Quando minha mãe subia em uma cadeira para pegar uma caixa de papelão velha, tocava dentro de mim um sinal de alerta: o Natal está chegando. Porque na caixa minha mãe guardava os enfeites da árvore de Natal. Nada de lindas bolas coloridas nem guirlandas e muito menos anjinhos.
A vida era difícil e a gente se arranjava com o que era possível. Com os papeis prateados dos maços de cigarros do meu pai, que nós alisávamos bem e guardávamos o ano inteiro, forrávamos caixas de fósforo e colocávamos uma linha. Com todas elas, prateadas, enfeitávamos a árvore. Também usávamos pregadores de roupa de madeira – naquele tempo não existia plástico. Meu pai pintava com uma mistura inventada por ele e os pregadores ficavam cintilantes.
Tinha um anjinho, sim, esculpido em madeira por meu pai. Era o ponteiro da árvore, e cabia a mim, a caçula, colocar o anjinho como o último enfeite dela. Honraria que me deixava comovida. Eu chorava, o pai ameaçava palmada, choro engolido. Tudo muito simples, tudo muito pobre. Mas a gente não conhecia coisa melhor, então achava tudo lindo. Então aquele pouco era muito.

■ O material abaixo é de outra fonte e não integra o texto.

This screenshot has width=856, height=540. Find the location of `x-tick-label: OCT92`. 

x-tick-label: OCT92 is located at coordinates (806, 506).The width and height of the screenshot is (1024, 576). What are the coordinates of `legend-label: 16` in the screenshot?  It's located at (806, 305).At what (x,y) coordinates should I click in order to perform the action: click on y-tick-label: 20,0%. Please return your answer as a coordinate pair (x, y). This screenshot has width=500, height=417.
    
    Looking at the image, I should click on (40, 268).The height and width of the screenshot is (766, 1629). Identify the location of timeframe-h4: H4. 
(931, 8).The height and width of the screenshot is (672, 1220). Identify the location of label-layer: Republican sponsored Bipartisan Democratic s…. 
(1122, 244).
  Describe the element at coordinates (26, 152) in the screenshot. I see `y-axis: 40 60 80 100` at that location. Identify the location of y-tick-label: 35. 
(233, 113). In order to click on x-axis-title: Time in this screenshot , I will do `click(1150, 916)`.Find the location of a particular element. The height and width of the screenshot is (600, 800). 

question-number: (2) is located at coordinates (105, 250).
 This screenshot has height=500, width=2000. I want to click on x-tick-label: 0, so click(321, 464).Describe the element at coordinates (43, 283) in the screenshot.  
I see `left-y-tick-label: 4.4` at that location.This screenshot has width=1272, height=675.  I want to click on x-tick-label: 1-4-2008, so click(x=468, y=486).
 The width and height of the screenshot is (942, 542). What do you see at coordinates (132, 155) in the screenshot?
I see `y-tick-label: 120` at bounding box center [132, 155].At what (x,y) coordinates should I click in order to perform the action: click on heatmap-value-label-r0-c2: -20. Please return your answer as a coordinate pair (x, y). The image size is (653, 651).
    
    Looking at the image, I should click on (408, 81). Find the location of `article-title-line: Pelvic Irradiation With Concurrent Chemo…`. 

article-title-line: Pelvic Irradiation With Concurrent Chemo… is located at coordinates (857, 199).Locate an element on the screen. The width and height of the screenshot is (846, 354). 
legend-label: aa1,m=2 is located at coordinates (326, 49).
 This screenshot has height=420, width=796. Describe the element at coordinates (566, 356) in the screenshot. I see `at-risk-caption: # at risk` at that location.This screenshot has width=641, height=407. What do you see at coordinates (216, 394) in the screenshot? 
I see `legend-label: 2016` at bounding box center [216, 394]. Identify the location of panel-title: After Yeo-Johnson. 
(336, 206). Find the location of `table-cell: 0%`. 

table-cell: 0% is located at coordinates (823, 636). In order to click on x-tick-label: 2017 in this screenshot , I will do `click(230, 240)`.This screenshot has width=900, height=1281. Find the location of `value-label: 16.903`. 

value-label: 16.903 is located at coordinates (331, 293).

Na noite de Natal, o pai acendia uma fogueira, não existia poluição. O céu era um deslumbre. Nunca me esqueci. Os animais, com a luz da fogueira, se aproximavam. As cabras, duas vaquinhas, cavalo, pato, marreco… E ficávamos ali quietos e emocionados,
esperando um nascimento muito especial. A gente não sabia, mas intuía que iria mudar o mundo.